BEGIN

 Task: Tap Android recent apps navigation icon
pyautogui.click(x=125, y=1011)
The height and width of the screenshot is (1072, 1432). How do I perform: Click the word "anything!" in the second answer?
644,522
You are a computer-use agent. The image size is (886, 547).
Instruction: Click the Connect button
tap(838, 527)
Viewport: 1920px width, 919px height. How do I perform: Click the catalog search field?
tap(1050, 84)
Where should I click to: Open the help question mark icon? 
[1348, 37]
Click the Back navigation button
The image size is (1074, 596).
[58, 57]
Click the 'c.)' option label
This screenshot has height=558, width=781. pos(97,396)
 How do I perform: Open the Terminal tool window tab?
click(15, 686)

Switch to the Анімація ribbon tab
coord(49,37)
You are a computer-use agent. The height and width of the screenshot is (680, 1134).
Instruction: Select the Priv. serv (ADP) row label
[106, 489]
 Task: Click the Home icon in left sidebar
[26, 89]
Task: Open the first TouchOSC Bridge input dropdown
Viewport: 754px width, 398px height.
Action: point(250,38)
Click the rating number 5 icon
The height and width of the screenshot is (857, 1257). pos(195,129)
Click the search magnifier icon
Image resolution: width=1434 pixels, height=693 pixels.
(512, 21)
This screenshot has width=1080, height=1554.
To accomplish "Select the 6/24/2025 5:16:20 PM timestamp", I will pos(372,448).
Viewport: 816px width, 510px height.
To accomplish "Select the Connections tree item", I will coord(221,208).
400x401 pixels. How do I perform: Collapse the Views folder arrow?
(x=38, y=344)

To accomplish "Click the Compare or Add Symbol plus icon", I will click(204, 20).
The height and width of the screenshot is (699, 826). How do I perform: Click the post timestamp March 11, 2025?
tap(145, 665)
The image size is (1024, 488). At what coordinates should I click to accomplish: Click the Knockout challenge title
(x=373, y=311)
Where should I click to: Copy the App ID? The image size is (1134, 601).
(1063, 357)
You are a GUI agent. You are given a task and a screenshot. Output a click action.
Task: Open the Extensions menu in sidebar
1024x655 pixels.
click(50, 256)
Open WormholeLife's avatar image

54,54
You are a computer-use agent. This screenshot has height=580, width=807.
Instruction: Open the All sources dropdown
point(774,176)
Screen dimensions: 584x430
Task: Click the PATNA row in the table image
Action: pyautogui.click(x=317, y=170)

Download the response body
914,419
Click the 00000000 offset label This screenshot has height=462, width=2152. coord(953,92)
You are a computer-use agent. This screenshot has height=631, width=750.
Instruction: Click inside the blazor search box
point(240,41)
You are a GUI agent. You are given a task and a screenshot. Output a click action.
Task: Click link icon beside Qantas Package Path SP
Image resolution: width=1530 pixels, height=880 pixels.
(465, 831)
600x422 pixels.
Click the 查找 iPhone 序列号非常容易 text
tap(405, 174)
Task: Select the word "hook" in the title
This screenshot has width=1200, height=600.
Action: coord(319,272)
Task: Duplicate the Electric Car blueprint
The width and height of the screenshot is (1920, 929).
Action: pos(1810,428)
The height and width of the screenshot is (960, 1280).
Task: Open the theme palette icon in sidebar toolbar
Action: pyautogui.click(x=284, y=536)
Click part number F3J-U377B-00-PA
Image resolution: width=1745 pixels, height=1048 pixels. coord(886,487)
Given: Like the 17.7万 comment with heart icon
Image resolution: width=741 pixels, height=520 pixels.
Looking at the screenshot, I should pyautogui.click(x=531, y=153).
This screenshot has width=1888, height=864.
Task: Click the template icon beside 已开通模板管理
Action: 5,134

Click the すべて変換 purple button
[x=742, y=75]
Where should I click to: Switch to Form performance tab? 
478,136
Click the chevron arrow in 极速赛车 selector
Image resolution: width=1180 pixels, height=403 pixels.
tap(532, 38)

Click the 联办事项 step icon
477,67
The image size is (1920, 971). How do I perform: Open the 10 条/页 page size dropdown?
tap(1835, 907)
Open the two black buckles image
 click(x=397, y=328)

END

● **How to complete this task**
Would you please write the entries out again in full, exactly as given?

● **Answer to the problem**
 Task: Tap Android recent apps navigation icon
pyautogui.click(x=125, y=1011)
The height and width of the screenshot is (1072, 1432). How do I perform: Click the word "anything!" in the second answer?
644,522
You are a computer-use agent. The image size is (886, 547).
Instruction: Click the Connect button
tap(838, 527)
Viewport: 1920px width, 919px height. How do I perform: Click the catalog search field?
tap(1050, 84)
Where should I click to: Open the help question mark icon? 
[1348, 37]
Click the Back navigation button
The image size is (1074, 596).
[58, 57]
Click the 'c.)' option label
This screenshot has height=558, width=781. pos(97,396)
 How do I perform: Open the Terminal tool window tab?
click(15, 686)

Switch to the Анімація ribbon tab
coord(49,37)
You are a computer-use agent. The height and width of the screenshot is (680, 1134).
Instruction: Select the Priv. serv (ADP) row label
[106, 489]
 Task: Click the Home icon in left sidebar
[26, 89]
Task: Open the first TouchOSC Bridge input dropdown
Viewport: 754px width, 398px height.
Action: point(250,38)
Click the rating number 5 icon
The height and width of the screenshot is (857, 1257). pos(195,129)
Click the search magnifier icon
Image resolution: width=1434 pixels, height=693 pixels.
(512, 21)
This screenshot has width=1080, height=1554.
To accomplish "Select the 6/24/2025 5:16:20 PM timestamp", I will pos(372,448).
Viewport: 816px width, 510px height.
To accomplish "Select the Connections tree item", I will coord(221,208).
400x401 pixels. How do I perform: Collapse the Views folder arrow?
(x=38, y=344)

To accomplish "Click the Compare or Add Symbol plus icon", I will click(204, 20).
The height and width of the screenshot is (699, 826). How do I perform: Click the post timestamp March 11, 2025?
tap(145, 665)
The image size is (1024, 488). At what coordinates should I click to accomplish: Click the Knockout challenge title
(x=373, y=311)
Where should I click to: Copy the App ID? The image size is (1134, 601).
(1063, 357)
You are a GUI agent. You are given a task and a screenshot. Output a click action.
Task: Open the Extensions menu in sidebar
1024x655 pixels.
click(50, 256)
Open WormholeLife's avatar image

54,54
You are a computer-use agent. This screenshot has height=580, width=807.
Instruction: Open the All sources dropdown
point(774,176)
Screen dimensions: 584x430
Task: Click the PATNA row in the table image
Action: pyautogui.click(x=317, y=170)

Download the response body
914,419
Click the 00000000 offset label This screenshot has height=462, width=2152. coord(953,92)
You are a computer-use agent. This screenshot has height=631, width=750.
Instruction: Click inside the blazor search box
point(240,41)
You are a GUI agent. You are given a task and a screenshot. Output a click action.
Task: Click link icon beside Qantas Package Path SP
Image resolution: width=1530 pixels, height=880 pixels.
(465, 831)
600x422 pixels.
Click the 查找 iPhone 序列号非常容易 text
tap(405, 174)
Task: Select the word "hook" in the title
This screenshot has width=1200, height=600.
Action: coord(319,272)
Task: Duplicate the Electric Car blueprint
The width and height of the screenshot is (1920, 929).
Action: pos(1810,428)
The height and width of the screenshot is (960, 1280).
Task: Open the theme palette icon in sidebar toolbar
Action: pyautogui.click(x=284, y=536)
Click part number F3J-U377B-00-PA
Image resolution: width=1745 pixels, height=1048 pixels. coord(886,487)
Given: Like the 17.7万 comment with heart icon
Image resolution: width=741 pixels, height=520 pixels.
Looking at the screenshot, I should pyautogui.click(x=531, y=153).
This screenshot has width=1888, height=864.
Task: Click the template icon beside 已开通模板管理
Action: 5,134

Click the すべて変換 purple button
[x=742, y=75]
Where should I click to: Switch to Form performance tab? 
478,136
Click the chevron arrow in 极速赛车 selector
Image resolution: width=1180 pixels, height=403 pixels.
tap(532, 38)

Click the 联办事项 step icon
477,67
The image size is (1920, 971). How do I perform: Open the 10 条/页 page size dropdown?
tap(1835, 907)
Open the two black buckles image
 click(x=397, y=328)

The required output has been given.